# Garry's Mod/Save Crash Problems



## Mr.Peebles (Dec 2, 2008)

I bought Gmod from Steam a couple of weeks ago, and so far had no problems.

Though for the past few days something peculiar has been happening.

Every time I save, Garry's Mod freezes and a message saying the "The instruction "0x11367c3f" referenced memory at "0x0e7a0454" could not be read" "Press OK to terminate the program."

I press OK, it crashes to my desktop.

I have tried deleting local game content and re-installing Gmod and that hasn't solved the problem.

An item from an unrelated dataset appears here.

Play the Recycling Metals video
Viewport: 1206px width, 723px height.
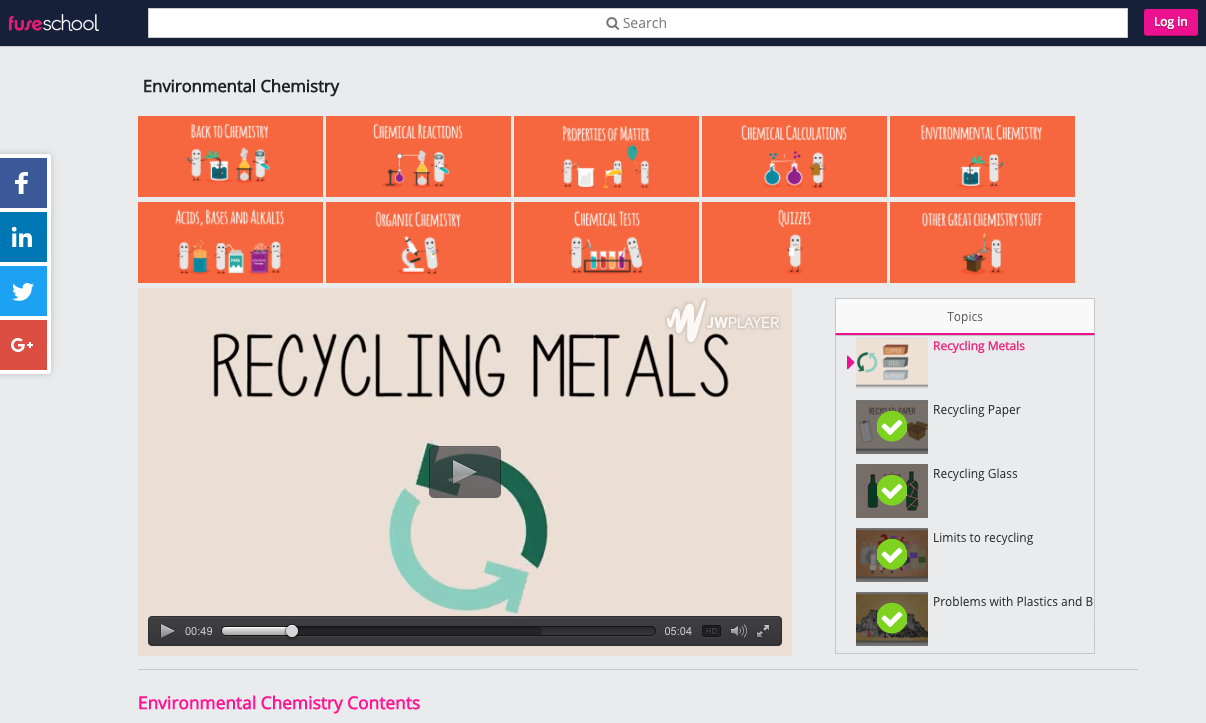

I have tried deleting the garrysmod folders and everything it in my file directories, then re-installing Garry's mod and that hasn't solved the problem.

I've tried to look for any solution on Google.

I do have a couple of addons so I'm wondering if those have a problem with them.

So I'm wondering what to do. Any solutions? Please I'm desperate, and I can't save anything.


----------



## TheSausageMafia (Aug 28, 2009)

Whats up mr. peebles,
first, dont be scared its not the addons or your computer , the crash is happening to almost everyone including me. The crash is most likely because of the Gmod update, Hopefully the problem will be fixed in the next Gmod update (i hope itll come soon) so in the mean time youll just have to wait it out. heres a small thread made by people with the same problem, there are no solutions there but im sure it will help:

http://www.facepunch.com/showthread.php?t=799934

hope it helps


----------



## Mr.Peebles (Dec 2, 2008)

Thank god.

I'm not the only one, thanks for the info.


----------



## bookmarkmaster (Aug 30, 2009)

I got garry's mod from steam (used steamup) and now when i Load garry's mod its fine the loading screen appears , and then i wait to load like 1 minute or 2 then it disappears and returns me to my desktop and no error just disappears 
And it doesnt give me any errors like "You do not own garry's mod" or something else , it just crashes to my desktop and no errors appear for why it crashed


----------



## TheSausageMafia (Aug 28, 2009)

hey bookmarkmaster,

well first off im guessing steamup is almost exactly like star-steam (they both claim to have all of the steam games ever created, free*) well first off applications that claim to have all that are just fake. those Steam knock offs are all fake and little to none of the (insert number here) games work at all. so its nothing to do with garrysmod, gmod 11 is fine besides the save crash. its probably just the steam knock off and the so called "installation" of gmod 11. so just use normal steam and buy gmod, its only $10 :] one of the best games for its price. so just go out there and use your $10. if any questions contact me at [email protected] hope i helped



*= absolutely NOTHING is free, something always has a price, including time, money or other resources.


----------